For the sake of simplicity, let us consider the case of two neighboring SNPs. More SNPs can be handled by the same tactics. We denote a bi-locus phenotype as i1i2j1j2, where i1/i2 is the unordered genotype at the first SNP and j1/j2 is the unordered genotype at the second SNP. There are nine possible phenotypes. The corresponding alleles are the four haplotypes, 1-1, 1-2, 2-1, and 2-2. Eight of the nine bi-locus phenotypes correspond to a single haplotype pair. For example, the bi-locus phenotype 1112 is consistent with only the single haplotype pair 1-1/1-2. The doubly heterozygous phenotype 1212 is consistent with the two haplotype pairs 1-1/2-2 and 1-2/2-1. To convert two tightly linked SNPs into one non-codominant marker with four alleles, one can use the Combining_Loci option of Mendel.23, 29 The Mendel manual supplies the full syntax for constructing input files and interpreting output files.
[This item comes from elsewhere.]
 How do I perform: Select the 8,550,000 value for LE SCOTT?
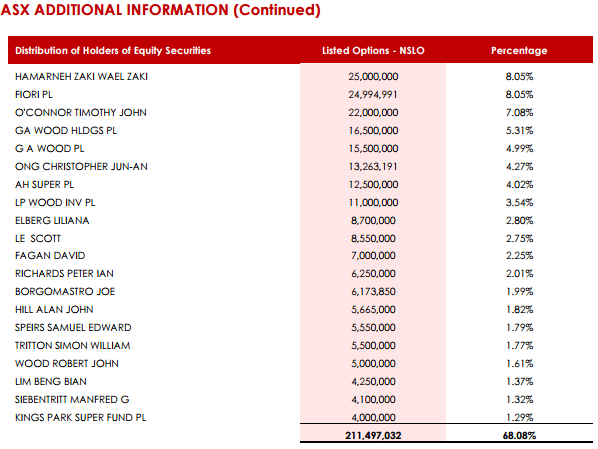tap(373, 238)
As discussed in the X-linked color-blindness example, non-codominant markers can be easily handled in computing the pedigree likelihood (Eq. (4)); one simply sums over all possible genotypes consistent with each observed marker phenotype.
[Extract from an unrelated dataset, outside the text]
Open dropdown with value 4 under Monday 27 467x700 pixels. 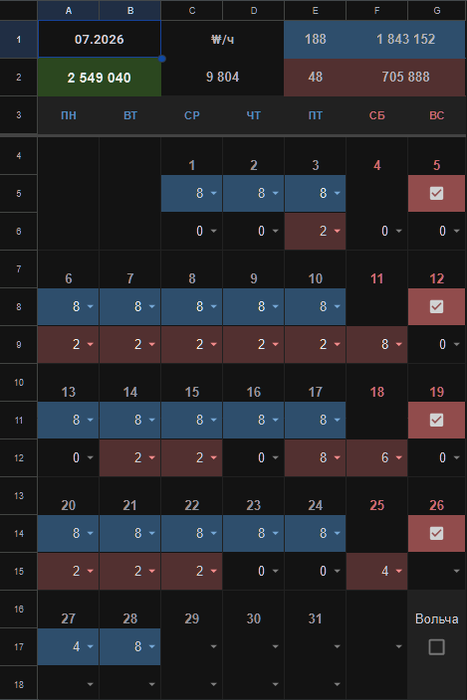coord(90,646)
For example with a supermarker constructed from two neighboring SNPs, whenever an individual with phenotype 1212 is encountered, both of the genotypes 1-1/2-2 and 1-2/2-1 are visited in likelihood calculation. The priors shown in Eqs. (2) and (3), the null hypothesis (γ=1), and the alternative hypothesis (γ unrestricted) are interpreted exactly the same regardless of whether a marker is codominant or not. As an example, we combined SNPs rs998132 and rs434410 in the CEPH data. Although these two SNPs are approximately 3.5 Mb apart, no recombination events are observed between them. Table 1 summarizes our HH test results with the combined markers. Notice here that the evidence against HWE increases when we analyze the two markers together.
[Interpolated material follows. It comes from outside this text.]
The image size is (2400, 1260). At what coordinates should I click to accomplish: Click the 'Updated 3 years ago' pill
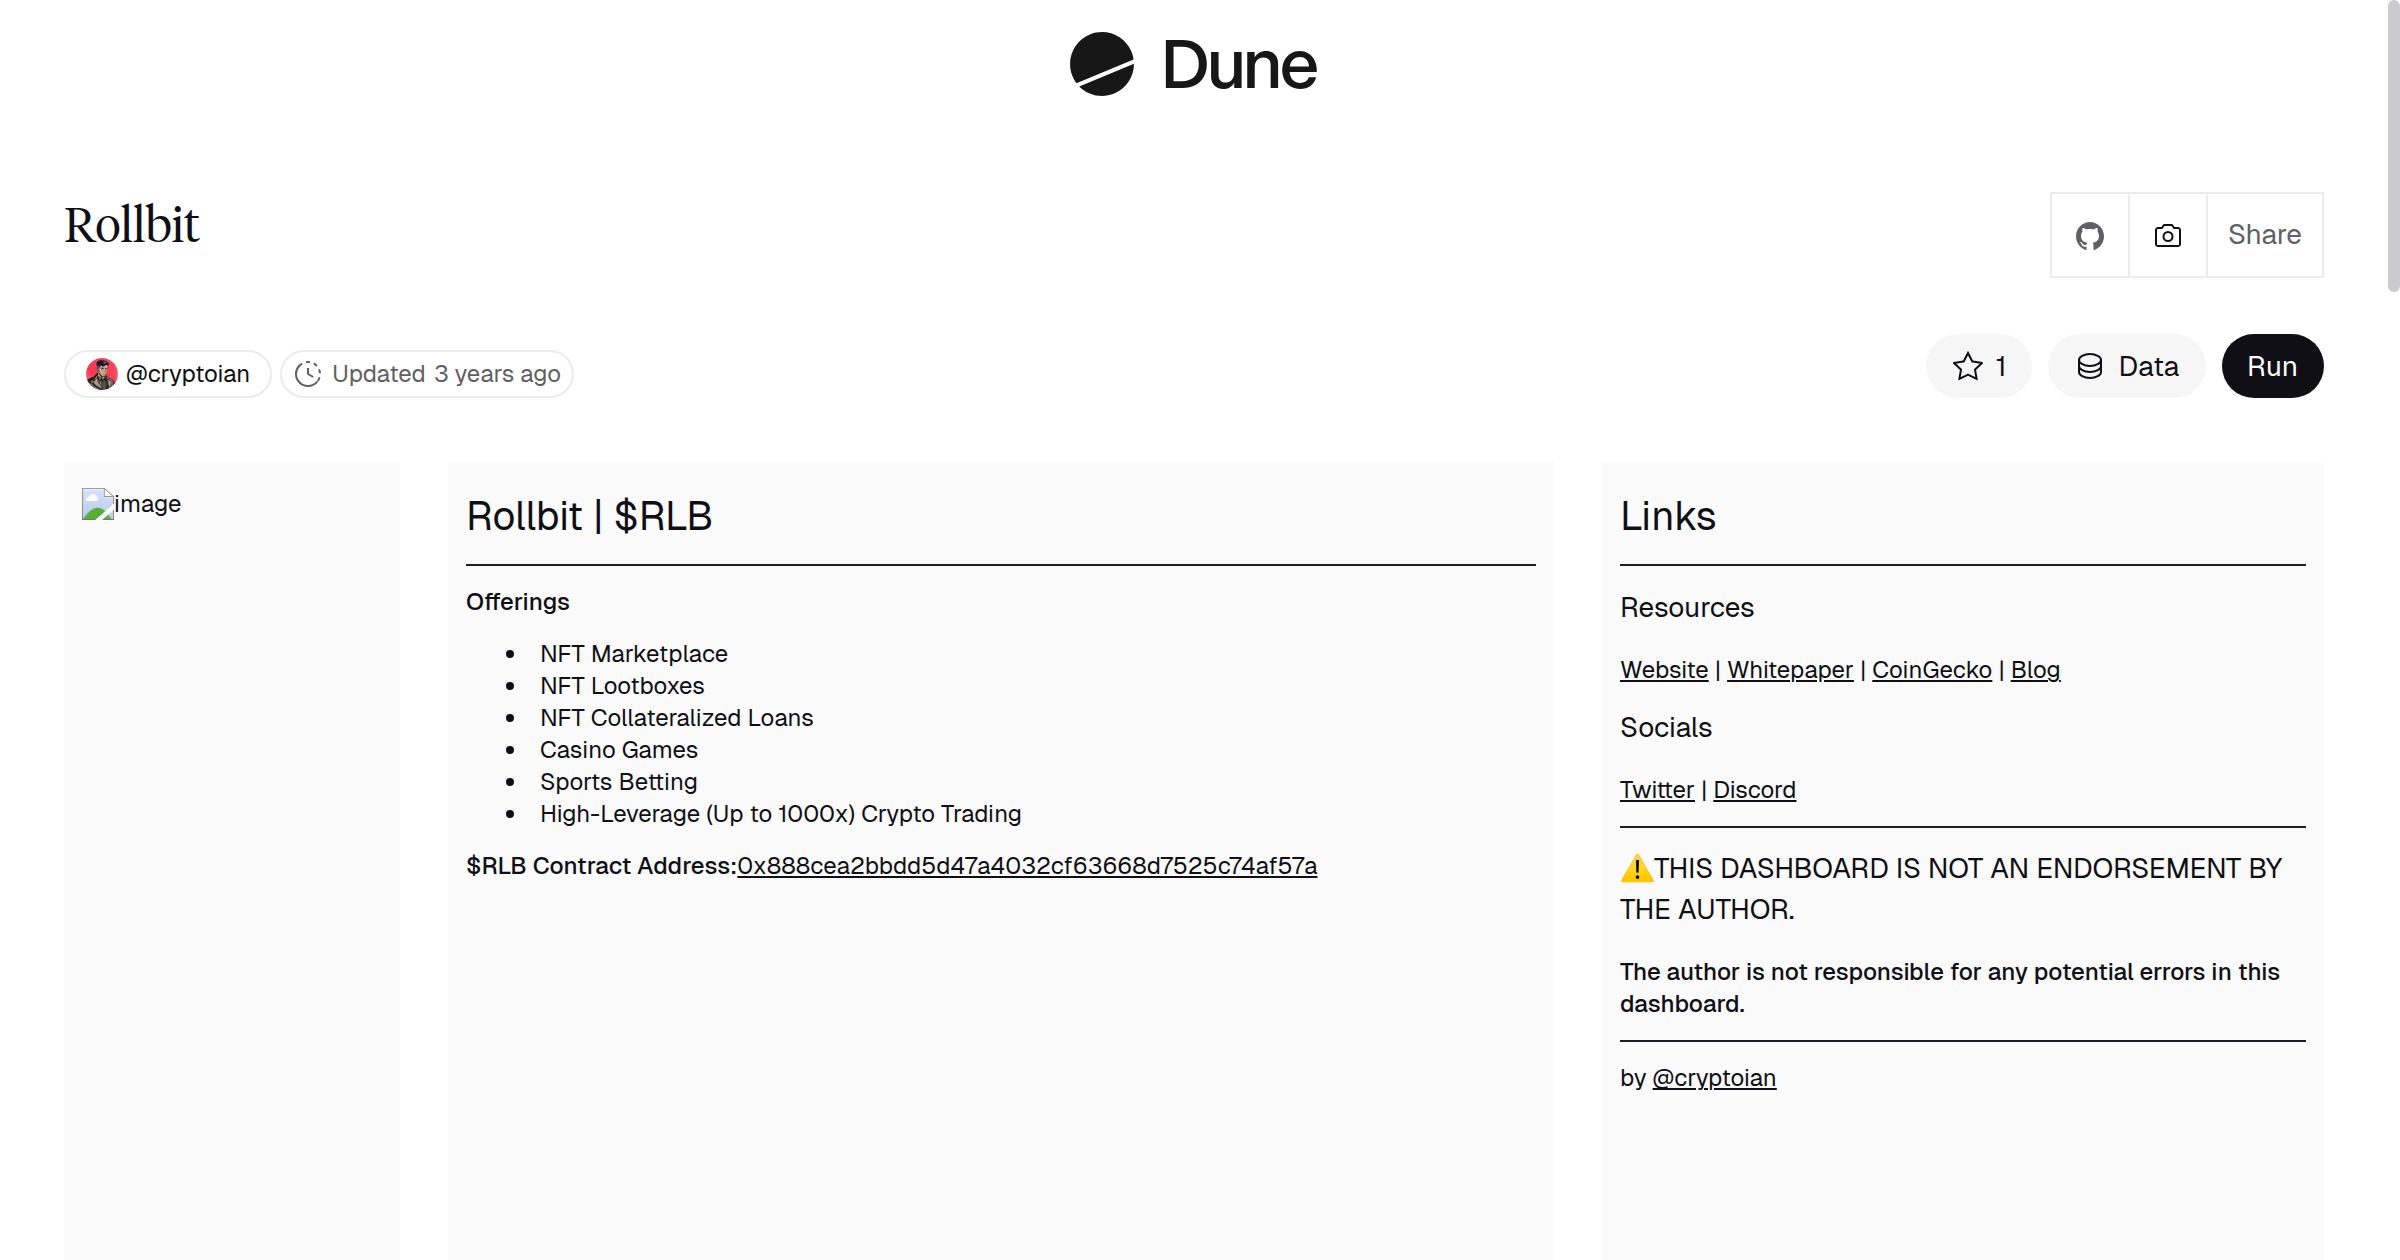click(426, 373)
Table 1 Combined SNP results

Discussion

In summary, the HH test has the advantages of allowing (a) a mixture of pedigree and random sample data, (b) non-codominant markers, and (c) highly polymorphic markers. It is motivated by a simple to understand acceptance–rejection model. It is slightly conservative and almost always as powerful as the benchmark H test. In some settings, for example in pedigree data with untyped founders, it is more powerful than the H test. The HH test does entail considerably more computing, but this is hardly a consideration for moderate-sized datasets. Inbred children are allowed but not inbred or related founders. Mendelian segregation is assumed to hold in the transmission of genes from parent to offspring. If departures from these assumptions are suspected of occuring, the methods of Bourgain et al.20 will be more appropriate.

The HH test is now implemented in the publicly available software package Mendel (version 9.0 or later at www.genetics.ucla.edu/software) as part its Allele_Frequencies option. The option is fully documented and illustrated by specific numerical examples. We hope that this free software implementation will prove attractive to users.